Wednesday, April 7, 2010

Lower Price Hill facing another fight?

Residents of Lower Price Hill again are engaged in a battle to stop unwanted land uses in their neighborhood, this time a group home for troubled boys coming from the foster care and court systems.

Lower Price Hill Community Council (LPHCC) adopted a motion at its Monday night meeting directing LPHCC President Dr. Jack Degano to draft a letter to the Lower Price Hill Community School board president voicing the neighborhood's concerns about the school's proposal to open the home in a three-story building on the west side of its St. Michael the Archangel Church campus at 2104 St. Michael Street.

The neighborhood first learned about the proposal in a March 22 letter to Degano from the Community School asking Degano not to oppose the plan.

"It is for the people of LPH, not I, to decide if they want the group home," Degano says.


Residents in the dark

Over the last two weeks, residents have been in the dark about who would be admitted to the group home and who would administer it.

LPHCC had hoped that representatives from the Community School would attend Monday's meeting to answer residents' questions and quell community concerns.

But despite a formal invitation, nobody from the Community School was in attendance. Degano says that the refusal of a board composed of mostly non-residents to face its neighbors is breeding mistrust.

— ASSIGNED TASK —
Duplicate the full article on Lower Price Hill's opposition to a proposed group home, word for word.

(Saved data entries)
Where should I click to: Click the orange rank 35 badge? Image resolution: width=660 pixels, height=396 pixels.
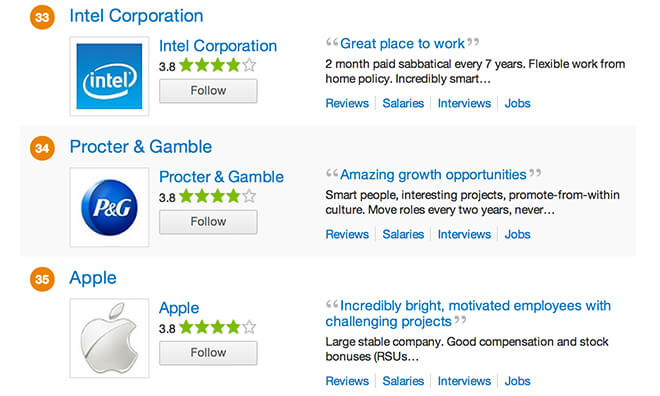coord(42,279)
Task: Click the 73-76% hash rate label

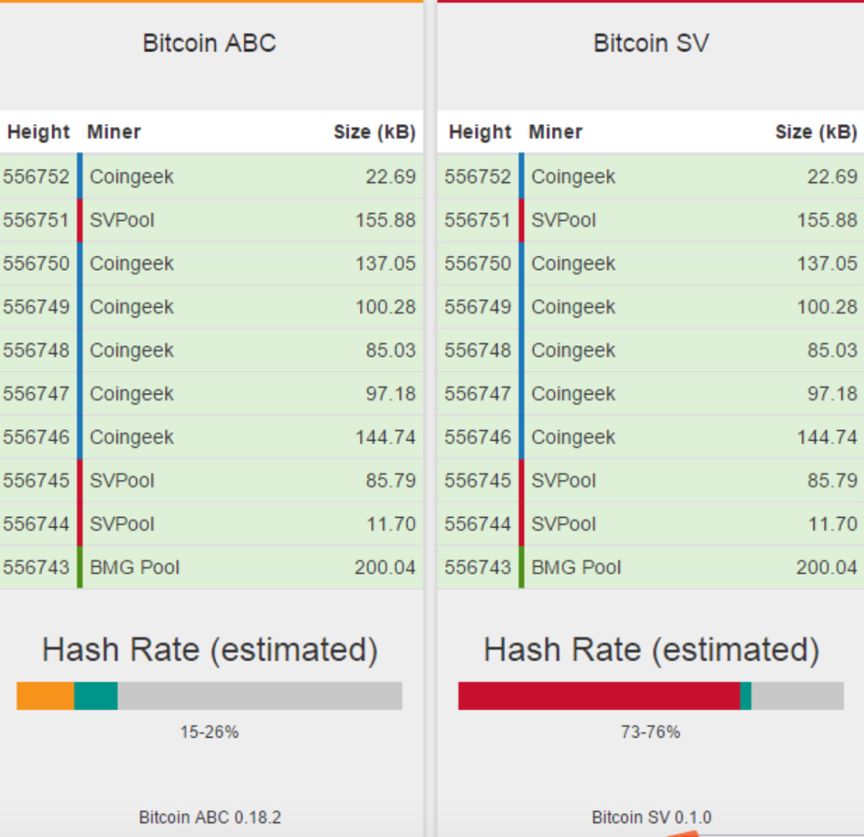Action: pos(651,732)
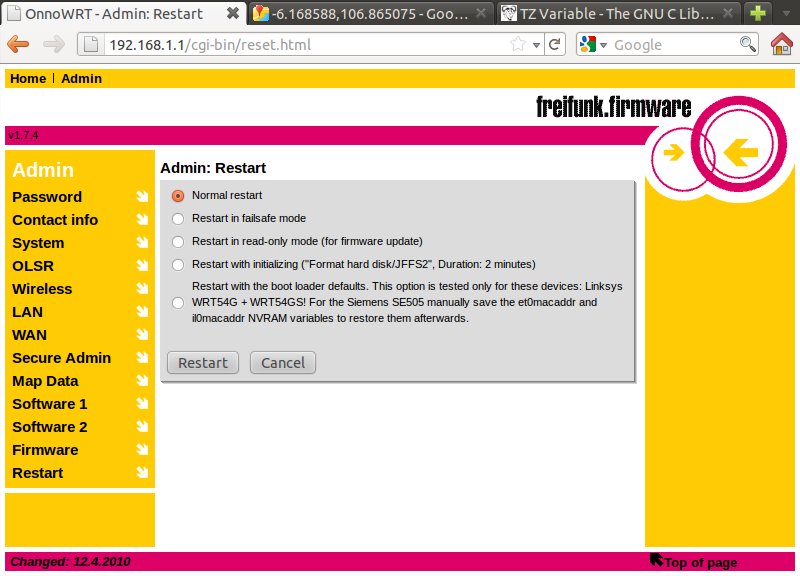Open a new tab with plus icon
The height and width of the screenshot is (576, 800).
point(758,14)
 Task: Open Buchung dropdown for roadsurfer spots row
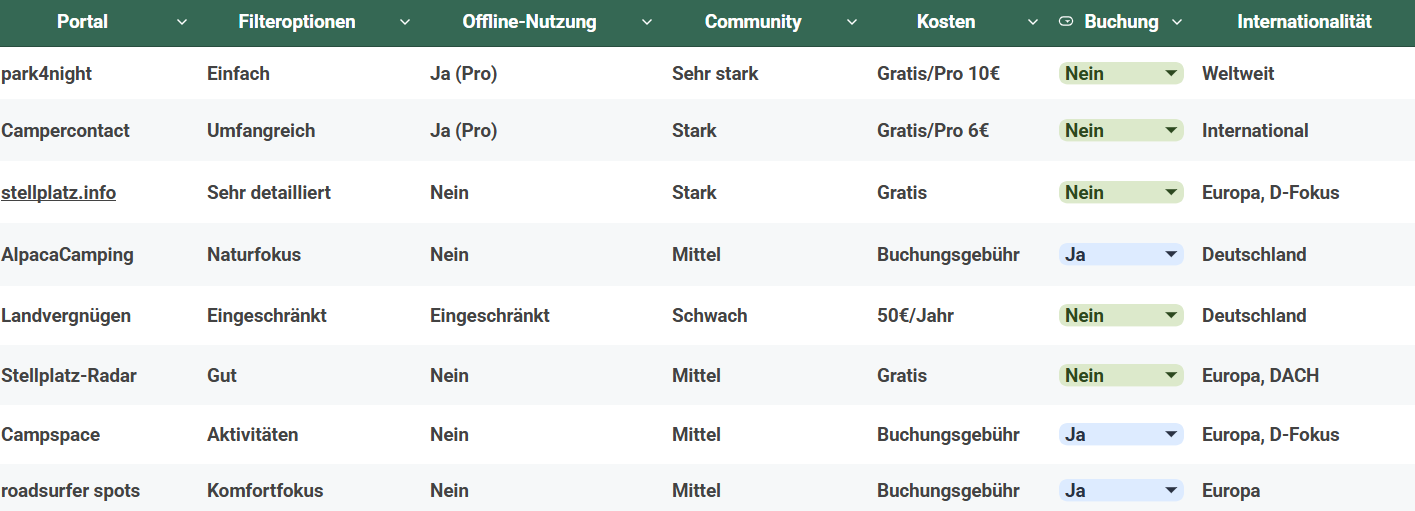coord(1171,491)
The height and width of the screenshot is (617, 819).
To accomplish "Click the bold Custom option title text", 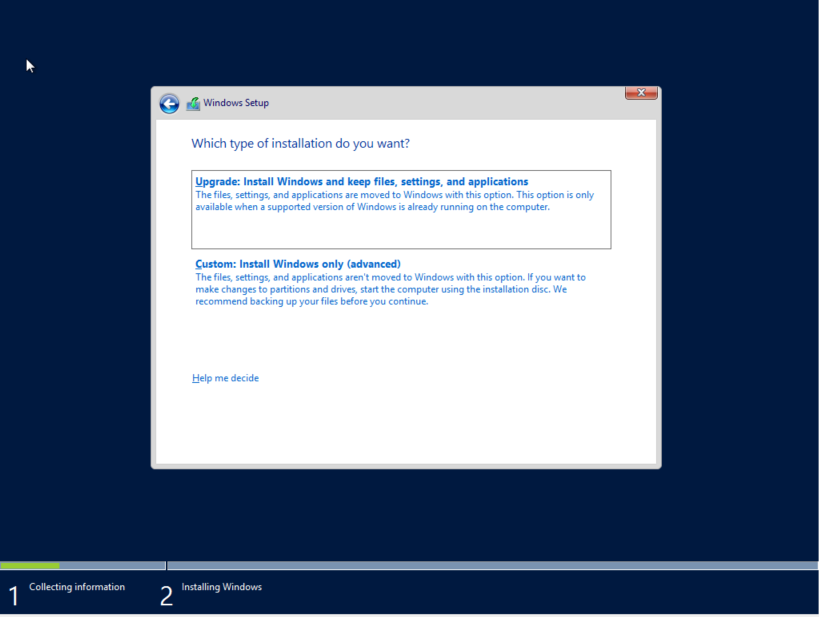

— ANSWER BELOW —
Wednesday, April 7, 2010

Lower Price Hill facing another fight?

Residents of Lower Price Hill again are engaged in a battle to stop unwanted land uses in their neighborhood, this time a group home for troubled boys coming from the foster care and court systems.

Lower Price Hill Community Council (LPHCC) adopted a motion at its Monday night meeting directing LPHCC President Dr. Jack Degano to draft a letter to the Lower Price Hill Community School board president voicing the neighborhood's concerns about the school's proposal to open the home in a three-story building on the west side of its St. Michael the Archangel Church campus at 2104 St. Michael Street.

The neighborhood first learned about the proposal in a March 22 letter to Degano from the Community School asking Degano not to oppose the plan.

"It is for the people of LPH, not I, to decide if they want the group home," Degano says.


Residents in the dark

Over the last two weeks, residents have been in the dark about who would be admitted to the group home and who would administer it.

LPHCC had hoped that representatives from the Community School would attend Monday's meeting to answer residents' questions and quell community concerns.

But despite a formal invitation, nobody from the Community School was in attendance. Degano says that the refusal of a board composed of mostly non-residents to face its neighbors is breeding mistrust.